[Stored data entries]

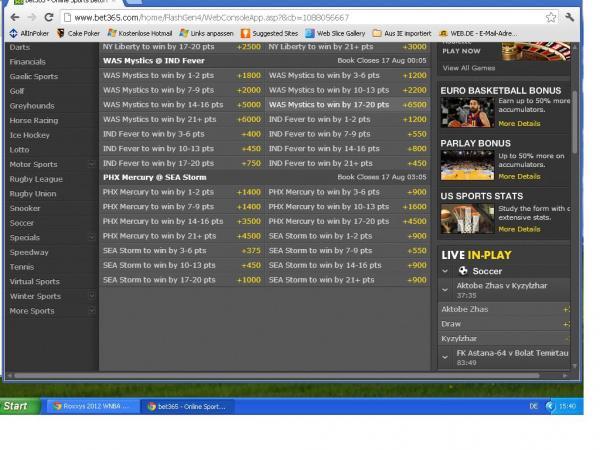The image size is (600, 450).
Task: Open the Chrome wrench settings menu
Action: tap(570, 18)
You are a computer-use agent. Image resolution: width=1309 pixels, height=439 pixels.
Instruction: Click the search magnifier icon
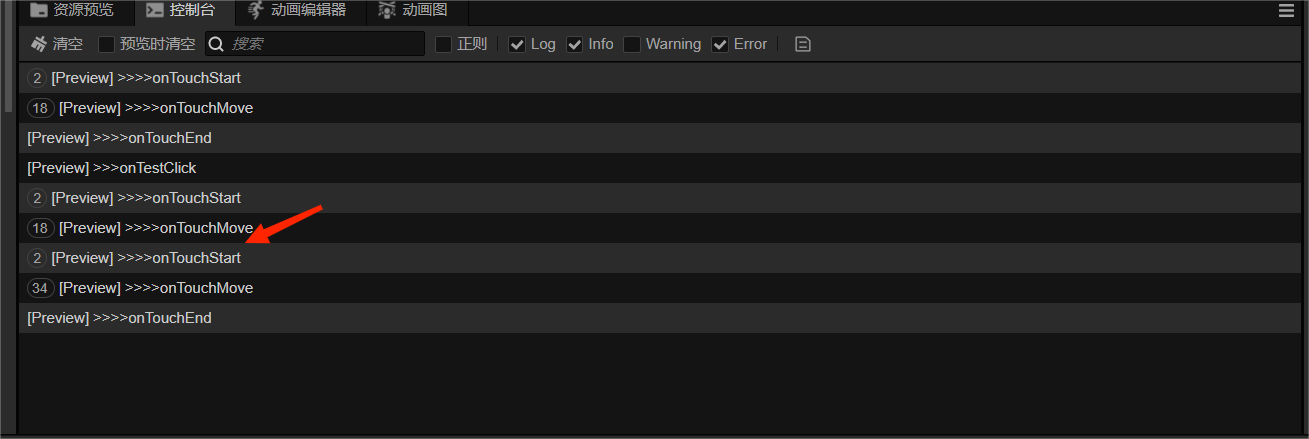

◆ Your objective:
Reproduce exactly and only the lines from the one with "You are a computer-use" through the last entry, both included, excluding every picture.

◆ Exercise response:
You are a computer-use agent. Image resolution: width=1309 pixels, height=439 pixels.
Instruction: Click the search magnifier icon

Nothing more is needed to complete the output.